* **Set exercise**
From the satellite text below, set down word for word the passage that begins at the words "A satellite doesn’t" and stops after "Who invented satellites?".

* **Page extract**

What is a satellite?
A satellite doesn’t necessarily have to be a tin can spinning through space. The word “satellite” is more general than that: it means a smaller, space-based object moving in a loop (an orbit) around a larger object. The Moon is a natural satellite of Earth, for example, because gravity locks it in orbit around our planet. The tin cans we think of as satellites are actually artificial (human-built) satellites that move in precisely calculated paths, circular or elliptical (oval), at various distances from Earth, usually well outside its atmosphere.
Who invented satellites?
The idea of using a satellite as a mirror in space—to bounce signals from one side of Earth to the other—was “launched” in 1945 by science fiction author Arthur C. Clarke (1917–2008), who wrote two hugely influential articles setting out his plan in detail (one was unpublished, the other published as “Extra-Terrestrial Relays: Can Rocket Stations Give World-Wide Radio Coverage?” in Wireless World, October 1945). His proposal was to place three satellites in a geosynchronous orbit 35,000km (23,000 miles) above Earth, spaced out evenly to cover about a third of the planet each: one would cover Africa and Europe, a second would cover China and Asia, and a third would be dedicated to the Americas. Although Clarke didn’t patent the geostationary communications satellite, he is generally credited with its invention, even though other space pioneers (notably German wartime pioneer Herman Oberth) had proposed similar ideas years before.
It took another decade for Clarke’s bold plan to move toward reality. First, satellites themselves had to be proved viable; that happened with the launch of the Russian Sputnik 1 in October 1957. Three years later, when the Echo communications satellite was launched, engineers successfully demonstrated that radio telecommunications signals could be relayed into space and back, just as Clarke had predicted. Telstar, the first communications satellite, was launched in July 1962 and immediately revolutionized transatlantic telecommunications. During the mid-1960s, 11 nations came together to form INTELSAT (International Telecommunications Satellite Consortium), which launched the world’s first commercial communications satellite INTELSAT 1 (“Early Bird”), in geosychronous orbit, in April 1965. This modest little space machine was a tiny electronic miracle: weighing just 35kg (76 lb), it could transmit 240 telephone simultaneous calls or a single black-and-white TV channel.
What do satellites do for us?

* **Provided data**

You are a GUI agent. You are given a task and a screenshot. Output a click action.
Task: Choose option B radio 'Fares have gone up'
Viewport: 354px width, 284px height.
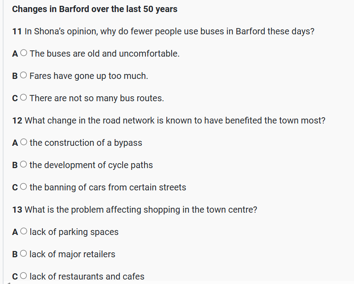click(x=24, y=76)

* **Answer to this problem**
A satellite doesn’t necessarily have to be a tin can spinning through space. The word “satellite” is more general than that: it means a smaller, space-based object moving in a loop (an orbit) around a larger object. The Moon is a natural satellite of Earth, for example, because gravity locks it in orbit around our planet. The tin cans we think of as satellites are actually artificial (human-built) satellites that move in precisely calculated paths, circular or elliptical (oval), at various distances from Earth, usually well outside its atmosphere.
Who invented satellites?